▶ [Given request 1]: According to the flanger and phaser text, why does white noise, acoustic drums or a fuzzed guitar show off a flanger or phaser better than an acoustic guitar or a flute? Answer in one to three sentences.
▶ [Given request 2]: Can you proceed with the flanger and phaser text, picking up after its last sentence?
:: Document segment
In contrast, if a phaser produces 2 notches at the top of its sweep, it will produce 2 notches at the bottom of its sweep as well. In part, it is the increase in number of notches and peaks over the course of the sweep that makes flangers sound so much more dramatic. Now, it IS possible to make some very complex phasers that will produce 8, 12, and even 24 notches. Such phasers can, with the right sort of audio signals, sound very much like flangers. Even though the number of notches created will not change over the sweep, one of the quirks of such phasers is that at the top of the sweep you can probably only hear maybe one or two notches. As the sweep starts to move downwards, more of the notches start to become audible, and it sounds AS IF more notches/peaks are being injected. Generally speaking, though, "garden variety" flangers and phasers will sound very different, simply because average phasers usually do not generate more than 2-4 notches, while ANY flanger will work in the manner described above.

Note that a notch/peak *created* is not the same as a notch/peak *heard*. If I create a *potential* notch or peak above the range of the instrument or above the range of the speakers or human hearing, clearly you won't hear it. Consequently, anything that increases the audibility of the upper frequency content in the audio signal will make the comb-filtering effect more dramatic. Go to the site called http://modezero.com There you will find a fabulous collection of sound samples and pictures of a wide range of flangers, phasers, and chorusses. One of the things you will notice is that every flanger or phaser there will sound more dramatic of the signal has or covers a very wide frequency range. So, white noise or acoustic drums or a fuzzed guitar will sound better and show off the flanger/phaser more than will an acoustic guitar or a flute. Of course, one of the reasons why EVH's use of a flanger is so impressive is because he never uses it with a clean guitar signal. This makes it more possible for notches/peaks in the upper range to be heard.
::::
:: Data supplied
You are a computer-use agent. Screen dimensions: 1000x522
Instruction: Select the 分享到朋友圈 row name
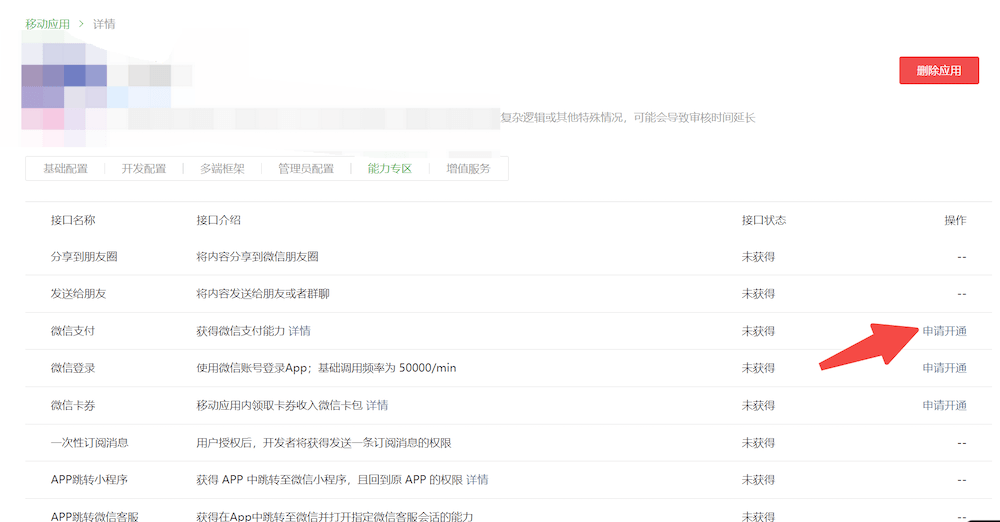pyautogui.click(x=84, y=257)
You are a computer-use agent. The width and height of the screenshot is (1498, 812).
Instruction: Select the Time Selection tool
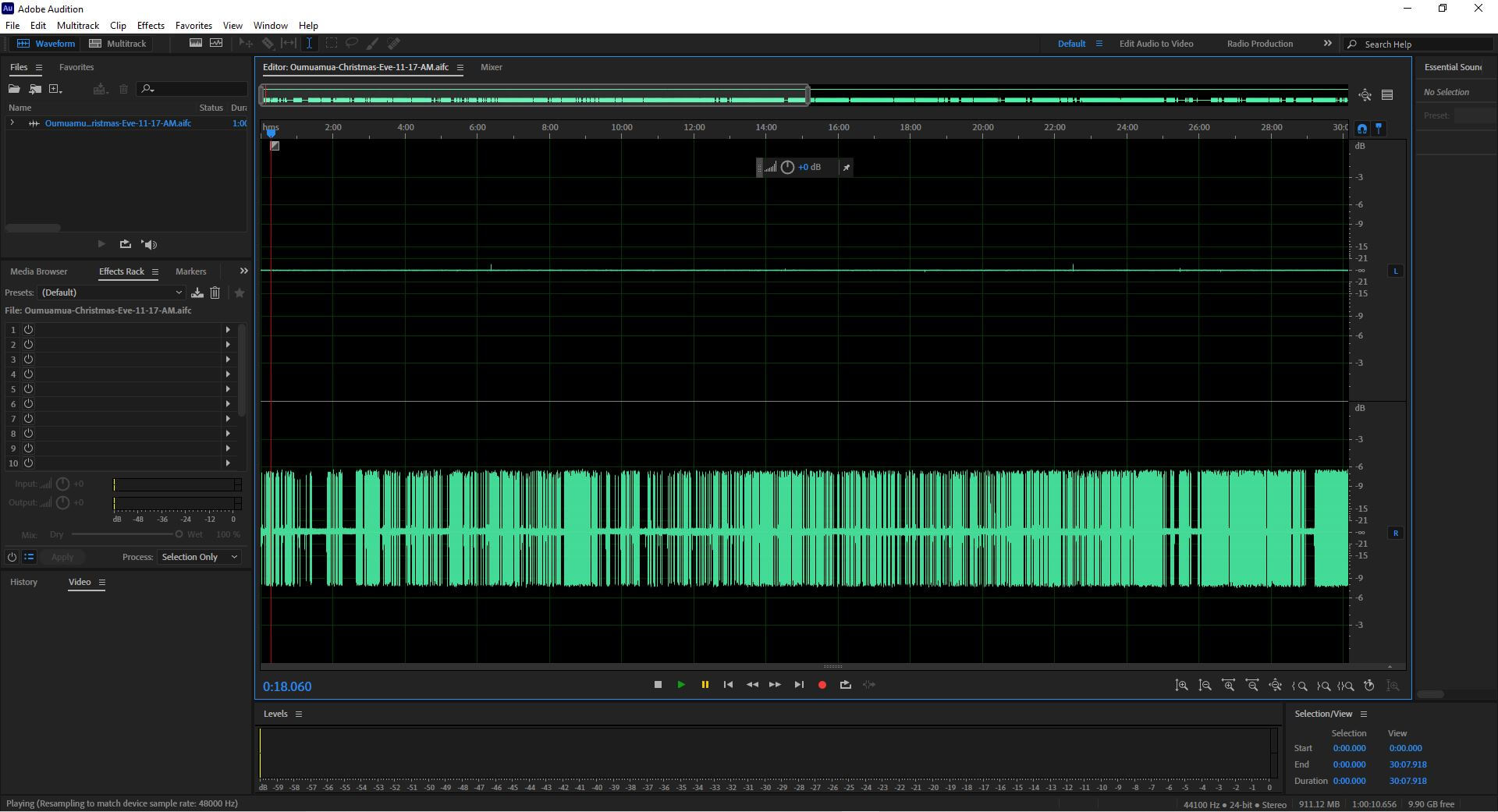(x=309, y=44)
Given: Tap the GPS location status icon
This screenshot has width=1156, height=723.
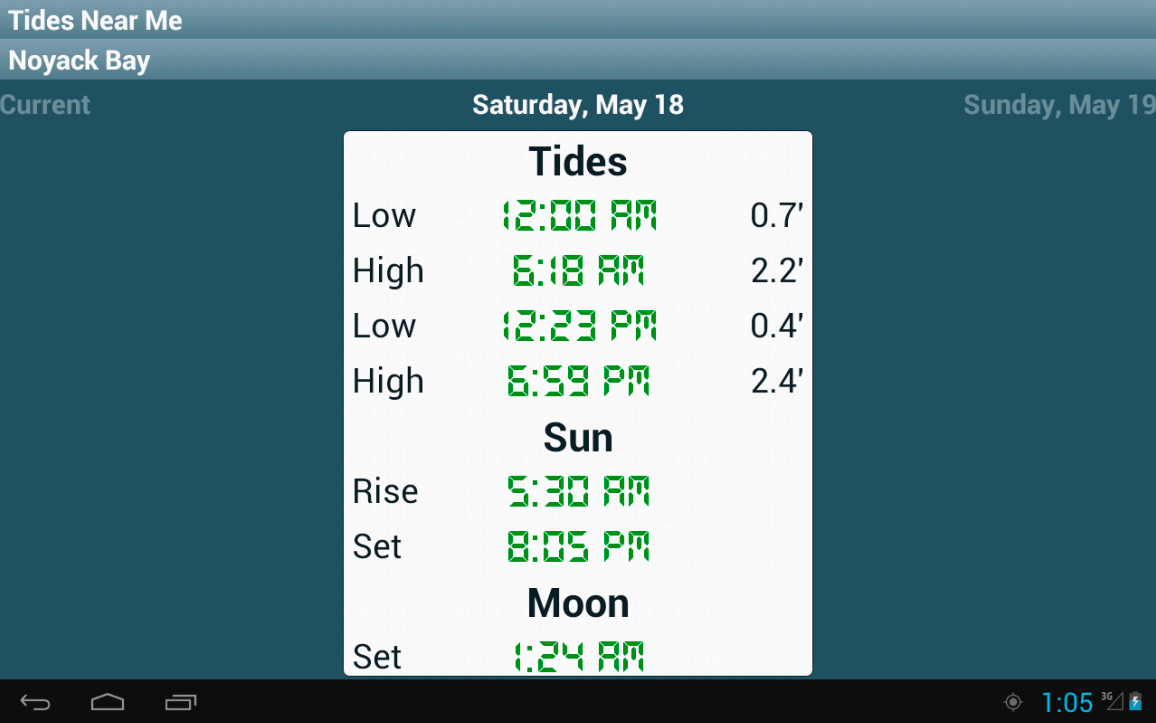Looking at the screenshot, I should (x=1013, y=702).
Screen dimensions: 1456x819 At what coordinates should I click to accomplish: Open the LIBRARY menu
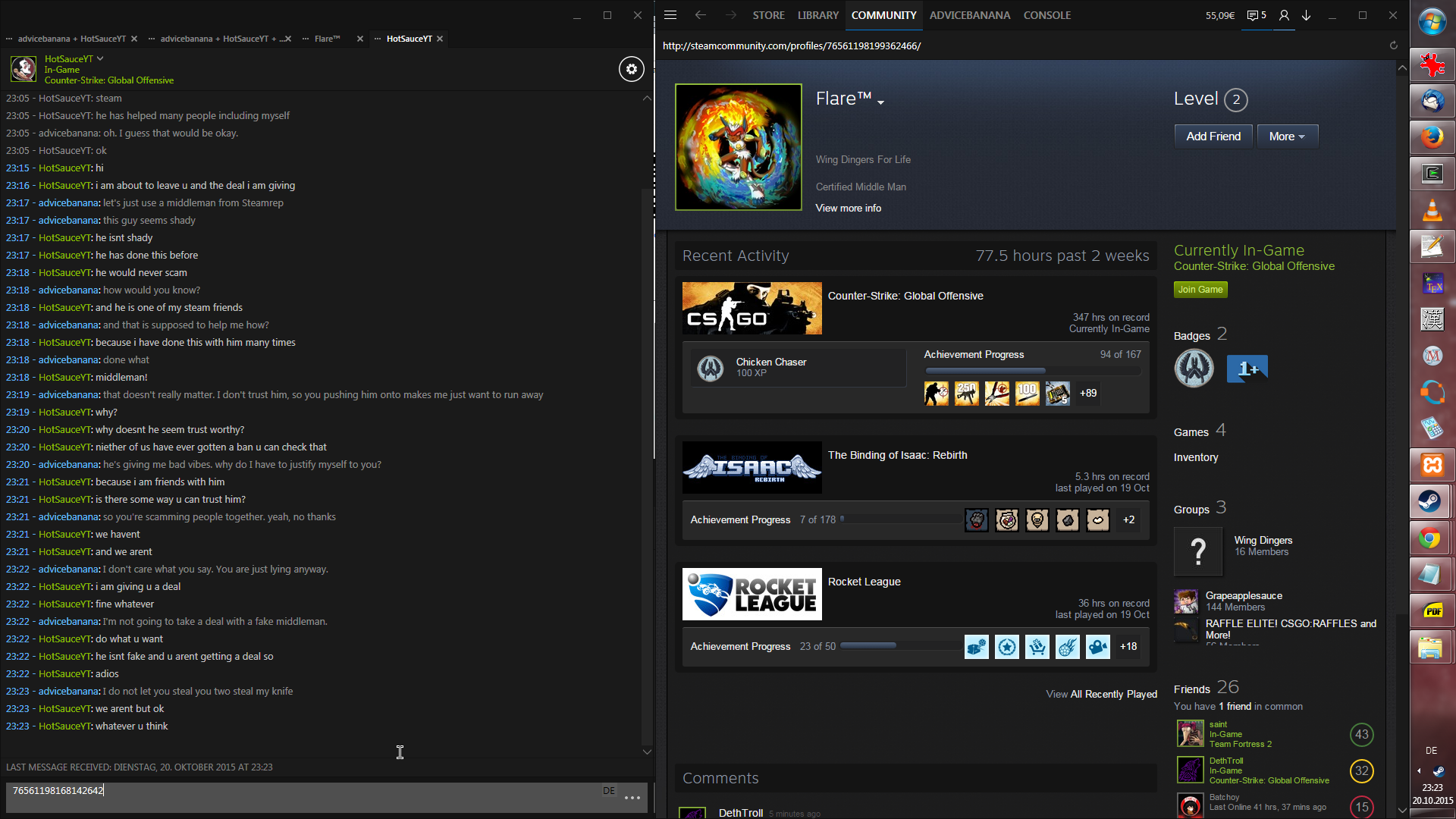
::::
▶ [Reply 1]: Signals that cover a very wide frequency range make the upper frequency content more audible. That makes notches and peaks in the upper range possible to hear, so the comb-filtering effect sounds more dramatic. A notch or peak created above the range of the instrument, the speakers or human hearing won't be heard.

▶ [Reply 2]:
As the time delay stretches out even further, the "lining up" effect starts to wane, and what you notice is something a little different. I mentioned the double-tracking effect before. Once the delay starts to move into the 10msec-and-up range, the focus of your hearing starts to shift, and what you notice more is not the notches and peaks created, but rather the change in pitch that comes with speeding the signal up and slowing it down. This is the basis of the chorus effect.

Many delay units are capable of straddling a wide range of possible delay times. Many flangers can covber much of what some choruses do, and vice versa. My old blue rackmount MXR Digital Delay, while producing hopelessly crappy flanging (it only had a 4:1 sweep ratio), could do flanging, chorus, doubling, and echo, simply by adjusting the delay time.

There. Make sense?


----------



## Rick31797 (Apr 20, 2007)

*flanger*

Yes, makes sense, wow alot of Info..
Oh by the way, My fender is not what you think.. it stays in tune.. has a locking nut..Krahler
But i can't get the sound i want.. maybe a pedal would be better..

Oh also i am not a beginner, 35 yrs on the guitar, just never use a whammy much at all, other than a bigsby , or effect's other than Distortion, Compression, and Chorus.
The effects are just endless.. some i have no idea, what they do.. I suppose you could get samples on line somewhere.


Thanks

Rick


----------



## Hamm Guitars (Jan 12, 2007)

A flanger is one of the most basic and original 'effects'. It was originaly obtained by touching the 'flanges' on a real to real (analog) tape recorder (hense the name). The stomp boxes, rack units or alogrythms for a processor were designed to emulate this sound, but have more or less evolved into a sound that is what we now recognize as a flanger effect.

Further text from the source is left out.